→ **Your goal**: Lines from the material below that hold the string "computer" are what is needed; copy each of them.

→ **Data extracts**:
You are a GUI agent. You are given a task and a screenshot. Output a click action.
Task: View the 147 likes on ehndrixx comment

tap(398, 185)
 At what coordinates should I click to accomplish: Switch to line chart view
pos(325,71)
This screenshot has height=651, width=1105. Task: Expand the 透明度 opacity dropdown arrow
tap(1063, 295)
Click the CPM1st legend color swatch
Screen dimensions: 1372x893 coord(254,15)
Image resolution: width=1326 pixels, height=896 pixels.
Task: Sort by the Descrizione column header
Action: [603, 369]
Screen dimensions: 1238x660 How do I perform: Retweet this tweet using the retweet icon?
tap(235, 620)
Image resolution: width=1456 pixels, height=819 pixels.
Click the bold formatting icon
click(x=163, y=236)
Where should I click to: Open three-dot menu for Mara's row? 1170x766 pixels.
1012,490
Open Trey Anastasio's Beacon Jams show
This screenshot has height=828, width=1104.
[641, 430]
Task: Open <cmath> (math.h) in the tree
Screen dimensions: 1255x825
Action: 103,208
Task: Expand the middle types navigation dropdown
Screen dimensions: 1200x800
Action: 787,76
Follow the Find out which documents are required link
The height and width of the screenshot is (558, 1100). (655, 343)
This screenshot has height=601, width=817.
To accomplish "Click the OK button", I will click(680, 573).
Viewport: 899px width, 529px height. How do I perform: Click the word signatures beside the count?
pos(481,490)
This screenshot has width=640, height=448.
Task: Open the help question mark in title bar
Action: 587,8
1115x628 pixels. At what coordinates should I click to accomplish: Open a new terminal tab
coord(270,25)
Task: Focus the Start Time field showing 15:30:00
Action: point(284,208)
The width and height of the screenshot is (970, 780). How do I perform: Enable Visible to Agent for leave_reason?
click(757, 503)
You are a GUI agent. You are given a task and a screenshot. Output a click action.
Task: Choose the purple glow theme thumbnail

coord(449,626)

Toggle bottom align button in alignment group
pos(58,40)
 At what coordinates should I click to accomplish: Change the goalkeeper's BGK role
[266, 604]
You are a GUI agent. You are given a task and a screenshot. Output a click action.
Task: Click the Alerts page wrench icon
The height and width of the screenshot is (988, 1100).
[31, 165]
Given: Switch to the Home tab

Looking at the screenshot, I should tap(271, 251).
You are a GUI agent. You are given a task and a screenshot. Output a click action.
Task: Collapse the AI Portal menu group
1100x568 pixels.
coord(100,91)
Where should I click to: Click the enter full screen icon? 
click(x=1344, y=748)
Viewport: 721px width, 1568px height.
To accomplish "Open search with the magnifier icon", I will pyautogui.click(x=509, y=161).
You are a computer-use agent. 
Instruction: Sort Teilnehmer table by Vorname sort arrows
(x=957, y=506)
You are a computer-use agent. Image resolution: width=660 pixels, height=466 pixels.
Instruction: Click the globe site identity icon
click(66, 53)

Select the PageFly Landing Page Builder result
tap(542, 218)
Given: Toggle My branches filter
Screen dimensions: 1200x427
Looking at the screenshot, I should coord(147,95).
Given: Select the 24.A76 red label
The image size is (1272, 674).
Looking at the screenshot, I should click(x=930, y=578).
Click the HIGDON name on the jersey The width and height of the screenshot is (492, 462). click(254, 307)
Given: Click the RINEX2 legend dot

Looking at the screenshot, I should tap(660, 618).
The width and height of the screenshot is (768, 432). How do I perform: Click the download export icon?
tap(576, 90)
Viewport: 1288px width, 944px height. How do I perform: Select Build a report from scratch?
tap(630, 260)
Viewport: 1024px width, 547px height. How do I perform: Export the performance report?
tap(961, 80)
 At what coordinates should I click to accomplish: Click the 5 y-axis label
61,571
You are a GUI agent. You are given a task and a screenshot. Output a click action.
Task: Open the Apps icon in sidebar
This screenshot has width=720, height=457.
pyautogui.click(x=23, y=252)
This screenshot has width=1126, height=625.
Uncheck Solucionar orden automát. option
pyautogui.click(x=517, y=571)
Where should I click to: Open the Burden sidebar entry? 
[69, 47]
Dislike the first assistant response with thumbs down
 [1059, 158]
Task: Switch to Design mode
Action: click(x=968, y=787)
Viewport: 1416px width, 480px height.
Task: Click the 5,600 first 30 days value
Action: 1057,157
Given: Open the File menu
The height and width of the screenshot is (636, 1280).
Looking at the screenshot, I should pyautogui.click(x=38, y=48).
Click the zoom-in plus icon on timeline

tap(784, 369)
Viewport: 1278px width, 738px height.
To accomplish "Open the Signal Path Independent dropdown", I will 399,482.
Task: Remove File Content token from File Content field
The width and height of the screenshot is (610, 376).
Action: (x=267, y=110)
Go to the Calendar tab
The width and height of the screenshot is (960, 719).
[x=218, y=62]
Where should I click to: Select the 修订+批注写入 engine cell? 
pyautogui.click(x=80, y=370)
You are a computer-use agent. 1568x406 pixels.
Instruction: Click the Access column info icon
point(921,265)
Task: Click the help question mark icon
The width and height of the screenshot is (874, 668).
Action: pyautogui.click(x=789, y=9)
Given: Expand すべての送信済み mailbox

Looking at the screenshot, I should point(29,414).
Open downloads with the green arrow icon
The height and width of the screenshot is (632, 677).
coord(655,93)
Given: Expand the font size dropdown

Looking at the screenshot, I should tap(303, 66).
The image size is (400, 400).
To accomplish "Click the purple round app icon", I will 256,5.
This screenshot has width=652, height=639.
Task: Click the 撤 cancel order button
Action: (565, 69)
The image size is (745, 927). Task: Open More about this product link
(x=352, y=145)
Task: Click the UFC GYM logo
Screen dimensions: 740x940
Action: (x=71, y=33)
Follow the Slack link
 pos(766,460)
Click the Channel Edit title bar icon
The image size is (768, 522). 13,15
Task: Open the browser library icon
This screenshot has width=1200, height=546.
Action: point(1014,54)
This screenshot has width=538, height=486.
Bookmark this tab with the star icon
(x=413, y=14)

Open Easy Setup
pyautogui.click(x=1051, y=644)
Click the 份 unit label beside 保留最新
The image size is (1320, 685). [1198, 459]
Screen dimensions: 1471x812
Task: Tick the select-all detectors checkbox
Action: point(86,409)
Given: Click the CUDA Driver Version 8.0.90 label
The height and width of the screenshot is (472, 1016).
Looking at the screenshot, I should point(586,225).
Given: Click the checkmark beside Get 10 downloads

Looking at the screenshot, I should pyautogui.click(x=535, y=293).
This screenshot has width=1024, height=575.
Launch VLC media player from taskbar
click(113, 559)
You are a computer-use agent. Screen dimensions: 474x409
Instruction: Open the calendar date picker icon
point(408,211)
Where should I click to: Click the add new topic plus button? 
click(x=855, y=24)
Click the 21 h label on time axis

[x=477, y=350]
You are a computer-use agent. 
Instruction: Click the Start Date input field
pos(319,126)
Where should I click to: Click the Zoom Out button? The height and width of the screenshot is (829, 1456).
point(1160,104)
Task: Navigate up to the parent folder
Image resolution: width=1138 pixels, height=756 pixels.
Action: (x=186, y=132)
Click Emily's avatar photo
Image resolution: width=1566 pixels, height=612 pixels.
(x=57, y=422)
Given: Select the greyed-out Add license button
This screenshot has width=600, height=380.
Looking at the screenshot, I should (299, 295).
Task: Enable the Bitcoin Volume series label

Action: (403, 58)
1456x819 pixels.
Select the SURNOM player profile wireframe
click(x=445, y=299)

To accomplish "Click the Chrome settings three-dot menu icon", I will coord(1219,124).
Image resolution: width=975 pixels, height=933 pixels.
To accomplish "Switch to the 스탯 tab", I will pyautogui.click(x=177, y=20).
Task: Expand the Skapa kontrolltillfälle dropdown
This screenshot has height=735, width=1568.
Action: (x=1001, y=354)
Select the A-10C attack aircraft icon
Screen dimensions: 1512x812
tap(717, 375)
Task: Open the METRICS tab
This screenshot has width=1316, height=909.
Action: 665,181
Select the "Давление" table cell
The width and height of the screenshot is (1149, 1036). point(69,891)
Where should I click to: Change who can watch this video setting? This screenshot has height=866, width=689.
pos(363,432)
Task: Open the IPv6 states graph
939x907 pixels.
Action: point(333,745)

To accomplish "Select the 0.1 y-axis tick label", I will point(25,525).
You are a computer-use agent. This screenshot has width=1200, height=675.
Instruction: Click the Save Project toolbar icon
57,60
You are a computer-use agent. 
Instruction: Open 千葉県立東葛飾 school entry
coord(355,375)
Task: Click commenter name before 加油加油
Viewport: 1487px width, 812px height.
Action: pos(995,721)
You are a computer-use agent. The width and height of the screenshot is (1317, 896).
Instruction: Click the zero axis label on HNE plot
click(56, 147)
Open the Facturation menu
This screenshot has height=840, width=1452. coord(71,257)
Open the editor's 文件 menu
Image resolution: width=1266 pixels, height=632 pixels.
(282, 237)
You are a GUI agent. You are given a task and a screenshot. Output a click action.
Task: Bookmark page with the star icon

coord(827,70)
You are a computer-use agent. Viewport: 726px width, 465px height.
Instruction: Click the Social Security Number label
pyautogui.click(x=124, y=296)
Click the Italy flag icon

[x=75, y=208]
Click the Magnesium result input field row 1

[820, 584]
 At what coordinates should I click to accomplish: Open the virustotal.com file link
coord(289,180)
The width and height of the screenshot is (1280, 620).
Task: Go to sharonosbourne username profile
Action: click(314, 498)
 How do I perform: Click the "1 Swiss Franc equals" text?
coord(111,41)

→ **Solution below**:
You are a computer-use agent. 
You are a computer-use agent. Image resolution: width=660 pixels, height=466 pixels.
You are a computer-use agent. 1568x406 pixels.
You are a computer-use agent. Screen dimensions: 474x409
You are a computer-use agent. 
You are a computer-use agent. This screenshot has width=1200, height=675.
You are a computer-use agent. 
You are a computer-use agent. The width and height of the screenshot is (1317, 896).
You are a computer-use agent. Viewport: 726px width, 465px height.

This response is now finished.